Retour du vote électronique à l’Assemblée nationale
L’Assemblée nationale remet en service le vote électronique pour plus de transparence et d’efficacité, après une pause de plus de dix ans. Députés formés, écrans allumés.
À l’Assemblée nationale, les mains se lèvent moins, mais les écrans parlent davantage. L’institution remet en service un système de vote électronique, abandonné après la destruction de l’ancien hémicycle en 2013 2014, et le replace au cœur de la 14e législature, en phase avec son règlement intérieur qui prévoit expressément ce mode de scrutin.
Concrètement, chaque député dispose désormais d’un boîtier individuel. D’abord, il signale sa présence par un bouton dédié, puis se prononce : vert pour le « oui », rouge pour le « non », jaune pour l’abstention, tandis qu’un autre bouton enregistre la présence en séance.
En quelques secondes, le résultat s’affiche en temps réel sur les écrans de la salle, mettant fin aux tergiversations du comptage manuel. Une phase de simulation et un accompagnement technique ont permis aux élus de dompter l’outil avant son déploiement effectif.

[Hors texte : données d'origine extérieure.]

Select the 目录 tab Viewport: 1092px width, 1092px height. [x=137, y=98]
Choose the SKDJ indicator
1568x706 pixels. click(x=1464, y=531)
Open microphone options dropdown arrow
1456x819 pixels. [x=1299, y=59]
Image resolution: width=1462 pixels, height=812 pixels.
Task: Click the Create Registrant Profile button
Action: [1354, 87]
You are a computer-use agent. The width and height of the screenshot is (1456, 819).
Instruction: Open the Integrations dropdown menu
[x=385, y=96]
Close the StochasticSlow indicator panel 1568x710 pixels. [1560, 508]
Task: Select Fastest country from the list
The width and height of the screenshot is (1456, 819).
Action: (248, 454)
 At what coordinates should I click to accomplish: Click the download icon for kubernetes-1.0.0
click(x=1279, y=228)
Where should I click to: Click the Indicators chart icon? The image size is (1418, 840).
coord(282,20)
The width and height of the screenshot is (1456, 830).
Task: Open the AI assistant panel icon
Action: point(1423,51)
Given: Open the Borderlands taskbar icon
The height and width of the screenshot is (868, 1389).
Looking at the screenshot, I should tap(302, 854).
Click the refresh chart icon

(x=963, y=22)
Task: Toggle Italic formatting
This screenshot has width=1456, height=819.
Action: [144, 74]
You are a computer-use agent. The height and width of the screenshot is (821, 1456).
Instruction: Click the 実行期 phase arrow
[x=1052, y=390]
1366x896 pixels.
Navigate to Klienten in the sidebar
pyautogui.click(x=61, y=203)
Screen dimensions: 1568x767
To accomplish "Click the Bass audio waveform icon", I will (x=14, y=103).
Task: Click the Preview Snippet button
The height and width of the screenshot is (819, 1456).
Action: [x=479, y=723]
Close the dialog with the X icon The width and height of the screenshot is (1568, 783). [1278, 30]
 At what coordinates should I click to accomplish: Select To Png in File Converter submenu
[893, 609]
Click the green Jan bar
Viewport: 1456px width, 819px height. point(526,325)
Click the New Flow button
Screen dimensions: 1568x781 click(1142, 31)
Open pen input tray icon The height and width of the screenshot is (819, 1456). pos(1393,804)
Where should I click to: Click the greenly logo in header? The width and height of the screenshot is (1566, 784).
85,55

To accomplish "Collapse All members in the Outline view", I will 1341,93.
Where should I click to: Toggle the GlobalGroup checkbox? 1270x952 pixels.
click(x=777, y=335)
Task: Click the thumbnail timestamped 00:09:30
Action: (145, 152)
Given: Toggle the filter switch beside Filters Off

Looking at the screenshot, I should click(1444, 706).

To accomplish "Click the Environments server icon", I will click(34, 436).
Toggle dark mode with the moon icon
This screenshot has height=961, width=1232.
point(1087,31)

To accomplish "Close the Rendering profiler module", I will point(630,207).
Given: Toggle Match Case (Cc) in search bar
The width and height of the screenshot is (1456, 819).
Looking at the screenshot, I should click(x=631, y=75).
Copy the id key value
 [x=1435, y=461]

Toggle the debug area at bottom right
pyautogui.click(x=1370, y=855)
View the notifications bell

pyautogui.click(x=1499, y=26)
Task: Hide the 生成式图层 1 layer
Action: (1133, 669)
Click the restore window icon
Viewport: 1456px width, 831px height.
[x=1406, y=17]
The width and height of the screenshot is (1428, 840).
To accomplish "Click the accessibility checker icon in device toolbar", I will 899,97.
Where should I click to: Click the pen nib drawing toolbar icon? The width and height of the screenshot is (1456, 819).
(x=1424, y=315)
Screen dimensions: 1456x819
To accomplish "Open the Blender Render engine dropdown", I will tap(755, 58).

Dans l’hémicycle, certains députés saluent une « petite révolution silencieuse », rappelant que le texte interne n’attendait que l’outil pour être pleinement appliqué. L’enjeu dépasse le gadget technologique : il s’agit de gagner en efficacité, en traçabilité des votes, mais aussi en crédibilité auprès d’une opinion souvent méfiante. À l’heure où la modernisation institutionnelle est scrutée, la transparence, au Gabon, se joue aussi au bout d’un clic.